Following on from yesterday’s post Is the Planning Game dis-respectful, I had a conversation with Dan North @tastapod . He started by saying detailed planning isn’t just waste, it’s wrong. By which he meant if you do a detailed plan up-front, by the time you come to do the work things will have changed you will no longer be doing the same tasks/stories you put into the effort into estimating.
Of course you shouldn’t break a whole 9-month project down into detailed day-by-day tasks. As Dan says, that would take a long time and have little value. It would give a very precise number, but it would have no more accuracy for the overall project than a higher-level estimate. You should only go into detail for the work you’re about to do and delay commitment on anything else.
[For the difference between precision and accuracy, I always remember a line from the otherwise excellent Ladybird book on Australia: “The road from Alice Springs to Darwin is approximately 1000 miles (1609.3 kilometers) long.” I love the fact they even put in the decimal point.]
And then Liz Keogh pointed me at Dan’s blog on The perils of Estimation. Read it now.
Read it? Okay, I’ll continue.
What are we actually trying to achieve? In Dan’s words, “The business … asked us a) how much will it cost to solve the problem, and b) how confident are we about that number?
In our company, we sell audio solutions which include custom silicon chips, DSP algorithms, drivers, development boards, demonstration platforms, evaluation & development tools – there are a lot of components which have to come together to make a solution. Given it costs $1/2M and 6+ weeks to “compile” (i.e. fabricate) a chip, they have a huge phase gate before shipping the design to manufacture, and fabrication slots have to be booked several weeks in advance. So we’re asked a third question: “c) when can you integrate with the hardware?”

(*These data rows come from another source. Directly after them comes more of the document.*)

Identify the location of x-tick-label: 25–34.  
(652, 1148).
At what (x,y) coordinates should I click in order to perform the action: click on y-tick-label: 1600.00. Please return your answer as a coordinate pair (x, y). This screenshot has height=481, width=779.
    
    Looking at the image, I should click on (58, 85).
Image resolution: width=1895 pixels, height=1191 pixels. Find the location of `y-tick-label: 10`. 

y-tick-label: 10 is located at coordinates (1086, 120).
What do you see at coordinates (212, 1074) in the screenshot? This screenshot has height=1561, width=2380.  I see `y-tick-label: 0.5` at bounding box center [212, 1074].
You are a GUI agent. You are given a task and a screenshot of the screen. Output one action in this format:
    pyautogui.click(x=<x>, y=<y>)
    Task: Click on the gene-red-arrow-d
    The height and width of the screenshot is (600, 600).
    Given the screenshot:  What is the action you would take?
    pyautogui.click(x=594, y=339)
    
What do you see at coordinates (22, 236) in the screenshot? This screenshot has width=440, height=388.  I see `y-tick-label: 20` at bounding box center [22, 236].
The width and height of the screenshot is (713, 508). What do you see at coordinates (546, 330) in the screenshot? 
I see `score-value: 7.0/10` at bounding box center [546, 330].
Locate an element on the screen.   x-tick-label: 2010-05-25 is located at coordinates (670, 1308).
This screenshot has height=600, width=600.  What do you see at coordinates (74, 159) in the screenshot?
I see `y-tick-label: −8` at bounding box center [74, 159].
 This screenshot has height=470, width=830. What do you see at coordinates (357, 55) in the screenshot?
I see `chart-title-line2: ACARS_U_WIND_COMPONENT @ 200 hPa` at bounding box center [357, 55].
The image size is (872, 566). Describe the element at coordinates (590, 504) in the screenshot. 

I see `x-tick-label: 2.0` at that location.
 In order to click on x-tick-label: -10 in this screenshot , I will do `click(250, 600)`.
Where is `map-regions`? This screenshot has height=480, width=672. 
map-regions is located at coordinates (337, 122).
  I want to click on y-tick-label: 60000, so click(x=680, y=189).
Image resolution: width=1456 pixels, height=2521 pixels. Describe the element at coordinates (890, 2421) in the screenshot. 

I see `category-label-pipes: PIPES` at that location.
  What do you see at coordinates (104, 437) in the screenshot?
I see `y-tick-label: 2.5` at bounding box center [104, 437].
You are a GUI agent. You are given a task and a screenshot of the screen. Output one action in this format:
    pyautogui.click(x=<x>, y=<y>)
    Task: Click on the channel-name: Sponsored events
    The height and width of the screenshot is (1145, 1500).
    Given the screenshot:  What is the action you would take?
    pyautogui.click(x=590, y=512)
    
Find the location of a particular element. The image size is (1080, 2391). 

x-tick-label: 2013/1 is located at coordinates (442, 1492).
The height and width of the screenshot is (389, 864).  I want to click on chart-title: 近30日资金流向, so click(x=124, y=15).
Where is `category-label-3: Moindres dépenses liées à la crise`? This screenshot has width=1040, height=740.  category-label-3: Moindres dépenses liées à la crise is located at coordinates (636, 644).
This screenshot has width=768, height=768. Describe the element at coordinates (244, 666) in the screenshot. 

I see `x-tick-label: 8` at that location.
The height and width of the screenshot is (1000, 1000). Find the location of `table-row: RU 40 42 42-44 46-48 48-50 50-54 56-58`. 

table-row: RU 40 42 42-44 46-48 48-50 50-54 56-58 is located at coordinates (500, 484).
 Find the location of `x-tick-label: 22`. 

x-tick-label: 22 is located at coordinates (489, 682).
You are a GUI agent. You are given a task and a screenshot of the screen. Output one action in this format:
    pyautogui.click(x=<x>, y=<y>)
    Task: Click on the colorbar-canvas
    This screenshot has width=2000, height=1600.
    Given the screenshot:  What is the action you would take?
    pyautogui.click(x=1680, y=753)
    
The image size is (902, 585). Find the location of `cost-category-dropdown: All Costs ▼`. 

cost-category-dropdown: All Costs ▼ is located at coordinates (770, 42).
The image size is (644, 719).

We are still a very Analytic organisation . We haven’t yet worked out how to successfully convert Agile principles to IC design (although I have been discussing it with them for several years), and we certainly can’t do Continuous Deployment. In fact, we have only recently recognised that software is a critical part of the solution, and we’re still working out how to integrate it. So, while I have been given some freedom in my own team, and we are reviewing the development process, in the mean time I still have to fit into a reporting structure designed for chips, and I have to communicate with people in an Analytic mindset who use Analytic terminology.
I am working on a project as part of a solution built on major new functionality in forthcoming chips. We are having to expand the team temporarily to do this, which is a significant investment, and we are playing the budgeting game for 2013 at the moment. I need to give an estimate of how much investment we will need to be able to support this functionality or there will be no money in the budget for the work, and hence no solution (at least not in time for the market).
I intend to deliver the work incrementally, probably in 4-6 week increments internally depending on when there is a useful increase in functionality for colleagues to start using. But once the money runs out, work stops. And there are some key milestones which it will be very costly to miss (e.g. a major sales fair in January needs at least a demo version, and we need full support for the key features by the time the chips ship in May).
Traditionally in our company, projects are funded for the estimated life/cost of the project with a business case review if anything looks like it will exceed a certain tolerance in a key parameter, and also at major milestones such as fabrication. I have a new team, half of colleagues who have been working on this product through various releases for the last 2 years, and half of contractors from Velocity Partners based on the other side of the Atlantic. I have been very impressed with them in the short time we have worked together so far, but they are still an unknown quantity. At the moment the best I can say about this project is that it will take 4-8 months with about 70% certainty to support the key features in the solution, assuming Velocity are as good as they appear to be.
So I have managed to persuade the company that we will work with Velocity for 4 weeks to scope out the work, address key technical risks, gain an appreciation of how we work, and increase our knowledge to narrow the range and increase the confidence in the estimate. Then we will provide a list of high-level features and estimated timeframe so that other teams can start planning their integration. At this point, I will probably be asked for a detailed feature list, because that’s the company mindset, but I will try to keep it at a high major-feature level which will probably work out around 4-6 week increments
And then I will need to get formal business approval for the whole project in order to get the PO approved for Velocity. And give precise dates for particular releases. That’s how the company currently works.
Still not sure how to play that one…
So…is planning waste? There may be more effective ways of working in more Synergistic organisations who practice Continuous Deployment and have independent projects with a steady flow of value. But while I work with my colleagues on a more agile process, we still have to deliver, and we have to fit into the current reporting model. And this is a very high-profile project, so very visible where we haven’t been particularly visible before, so we have a lot of pressure and not much credit yet. And the management team are used to waterfall projects (and used to them being late :-). So they want to know how they are going to track progress on it.
As we deliver value, we will earn trust, and with it flexibility. Over time I will also explore varying our development methods with my colleagues. But for now I have to work within today’s system, so I need a high-level plan. It’s not waste. I just need to make sure it’s not wasteful either, by not going into too much detail.